**Try it**
Write all of the entries out again exactly.

**Information given**
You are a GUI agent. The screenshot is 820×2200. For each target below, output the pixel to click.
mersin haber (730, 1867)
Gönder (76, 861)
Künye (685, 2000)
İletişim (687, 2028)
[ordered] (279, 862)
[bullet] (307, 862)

**Your response**
You are a GUI agent. The screenshot is 820×2200. For each target below, output the pixel to click.
mersin haber (730, 1867)
Gönder (76, 861)
Künye (685, 2000)
İletişim (687, 2028)
[ordered] (279, 862)
[bullet] (307, 862)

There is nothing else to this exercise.